◆ TASK DETAILS
Each of the lines below must be retyped character for character.

#### INPUT

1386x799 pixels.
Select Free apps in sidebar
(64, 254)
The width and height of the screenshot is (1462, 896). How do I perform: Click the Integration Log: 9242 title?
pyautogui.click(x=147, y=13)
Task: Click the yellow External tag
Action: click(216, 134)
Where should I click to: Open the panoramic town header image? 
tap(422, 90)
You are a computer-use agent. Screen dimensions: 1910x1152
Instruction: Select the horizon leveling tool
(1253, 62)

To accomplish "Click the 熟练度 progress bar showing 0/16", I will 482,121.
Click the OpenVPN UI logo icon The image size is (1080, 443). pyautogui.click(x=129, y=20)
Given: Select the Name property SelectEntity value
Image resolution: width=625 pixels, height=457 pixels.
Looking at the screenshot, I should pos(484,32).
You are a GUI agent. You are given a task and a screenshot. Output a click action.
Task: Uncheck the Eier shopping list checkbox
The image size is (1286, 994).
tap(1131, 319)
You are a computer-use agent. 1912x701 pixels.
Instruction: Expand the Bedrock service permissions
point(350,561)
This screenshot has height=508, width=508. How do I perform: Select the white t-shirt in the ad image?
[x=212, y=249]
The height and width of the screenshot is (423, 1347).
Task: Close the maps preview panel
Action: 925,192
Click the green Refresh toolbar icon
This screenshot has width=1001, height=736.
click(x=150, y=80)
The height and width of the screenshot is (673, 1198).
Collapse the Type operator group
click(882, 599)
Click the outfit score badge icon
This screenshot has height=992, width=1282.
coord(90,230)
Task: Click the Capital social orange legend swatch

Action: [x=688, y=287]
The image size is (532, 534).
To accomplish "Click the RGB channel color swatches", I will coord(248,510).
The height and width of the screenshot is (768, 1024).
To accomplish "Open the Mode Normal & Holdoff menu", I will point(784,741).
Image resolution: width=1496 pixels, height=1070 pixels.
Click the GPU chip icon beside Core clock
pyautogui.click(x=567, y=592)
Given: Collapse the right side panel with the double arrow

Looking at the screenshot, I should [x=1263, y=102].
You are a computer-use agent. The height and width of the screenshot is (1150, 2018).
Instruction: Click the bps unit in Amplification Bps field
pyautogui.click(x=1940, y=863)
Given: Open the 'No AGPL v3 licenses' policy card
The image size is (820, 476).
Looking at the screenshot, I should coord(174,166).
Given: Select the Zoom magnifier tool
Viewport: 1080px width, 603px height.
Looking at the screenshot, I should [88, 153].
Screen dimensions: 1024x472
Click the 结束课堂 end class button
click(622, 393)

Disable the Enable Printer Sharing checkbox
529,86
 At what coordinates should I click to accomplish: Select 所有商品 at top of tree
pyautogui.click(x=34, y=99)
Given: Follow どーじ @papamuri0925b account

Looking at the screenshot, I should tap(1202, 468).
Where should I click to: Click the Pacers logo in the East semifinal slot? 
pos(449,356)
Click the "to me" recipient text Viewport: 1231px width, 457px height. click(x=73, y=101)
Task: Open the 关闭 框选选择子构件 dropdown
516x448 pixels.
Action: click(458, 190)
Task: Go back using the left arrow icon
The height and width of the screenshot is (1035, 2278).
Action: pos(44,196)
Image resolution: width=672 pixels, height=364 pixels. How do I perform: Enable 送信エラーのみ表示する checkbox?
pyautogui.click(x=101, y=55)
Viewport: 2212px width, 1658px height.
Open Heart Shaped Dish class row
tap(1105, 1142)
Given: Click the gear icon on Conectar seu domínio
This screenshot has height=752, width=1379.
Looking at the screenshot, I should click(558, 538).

########

◆ RESULT FOR THIS TASK
1386x799 pixels.
Select Free apps in sidebar
(64, 254)
The width and height of the screenshot is (1462, 896). How do I perform: Click the Integration Log: 9242 title?
pyautogui.click(x=147, y=13)
Task: Click the yellow External tag
Action: click(216, 134)
Where should I click to: Open the panoramic town header image? 
tap(422, 90)
You are a computer-use agent. Screen dimensions: 1910x1152
Instruction: Select the horizon leveling tool
(1253, 62)

To accomplish "Click the 熟练度 progress bar showing 0/16", I will 482,121.
Click the OpenVPN UI logo icon The image size is (1080, 443). pyautogui.click(x=129, y=20)
Given: Select the Name property SelectEntity value
Image resolution: width=625 pixels, height=457 pixels.
Looking at the screenshot, I should pos(484,32).
You are a GUI agent. You are given a task and a screenshot. Output a click action.
Task: Uncheck the Eier shopping list checkbox
The image size is (1286, 994).
tap(1131, 319)
You are a computer-use agent. 1912x701 pixels.
Instruction: Expand the Bedrock service permissions
point(350,561)
This screenshot has height=508, width=508. How do I perform: Select the white t-shirt in the ad image?
[x=212, y=249]
The height and width of the screenshot is (423, 1347).
Task: Close the maps preview panel
Action: 925,192
Click the green Refresh toolbar icon
This screenshot has width=1001, height=736.
click(x=150, y=80)
The height and width of the screenshot is (673, 1198).
Collapse the Type operator group
click(882, 599)
Click the outfit score badge icon
This screenshot has height=992, width=1282.
coord(90,230)
Task: Click the Capital social orange legend swatch

Action: [x=688, y=287]
The image size is (532, 534).
To accomplish "Click the RGB channel color swatches", I will coord(248,510).
The height and width of the screenshot is (768, 1024).
To accomplish "Open the Mode Normal & Holdoff menu", I will point(784,741).
Image resolution: width=1496 pixels, height=1070 pixels.
Click the GPU chip icon beside Core clock
pyautogui.click(x=567, y=592)
Given: Collapse the right side panel with the double arrow

Looking at the screenshot, I should [x=1263, y=102].
You are a computer-use agent. The height and width of the screenshot is (1150, 2018).
Instruction: Click the bps unit in Amplification Bps field
pyautogui.click(x=1940, y=863)
Given: Open the 'No AGPL v3 licenses' policy card
The image size is (820, 476).
Looking at the screenshot, I should coord(174,166).
Given: Select the Zoom magnifier tool
Viewport: 1080px width, 603px height.
Looking at the screenshot, I should [88, 153].
Screen dimensions: 1024x472
Click the 结束课堂 end class button
click(622, 393)

Disable the Enable Printer Sharing checkbox
529,86
 At what coordinates should I click to accomplish: Select 所有商品 at top of tree
pyautogui.click(x=34, y=99)
Given: Follow どーじ @papamuri0925b account

Looking at the screenshot, I should tap(1202, 468).
Where should I click to: Click the Pacers logo in the East semifinal slot? 
pos(449,356)
Click the "to me" recipient text Viewport: 1231px width, 457px height. click(x=73, y=101)
Task: Open the 关闭 框选选择子构件 dropdown
516x448 pixels.
Action: click(458, 190)
Task: Go back using the left arrow icon
The height and width of the screenshot is (1035, 2278).
Action: pos(44,196)
Image resolution: width=672 pixels, height=364 pixels. How do I perform: Enable 送信エラーのみ表示する checkbox?
pyautogui.click(x=101, y=55)
Viewport: 2212px width, 1658px height.
Open Heart Shaped Dish class row
tap(1105, 1142)
Given: Click the gear icon on Conectar seu domínio
This screenshot has height=752, width=1379.
Looking at the screenshot, I should click(558, 538).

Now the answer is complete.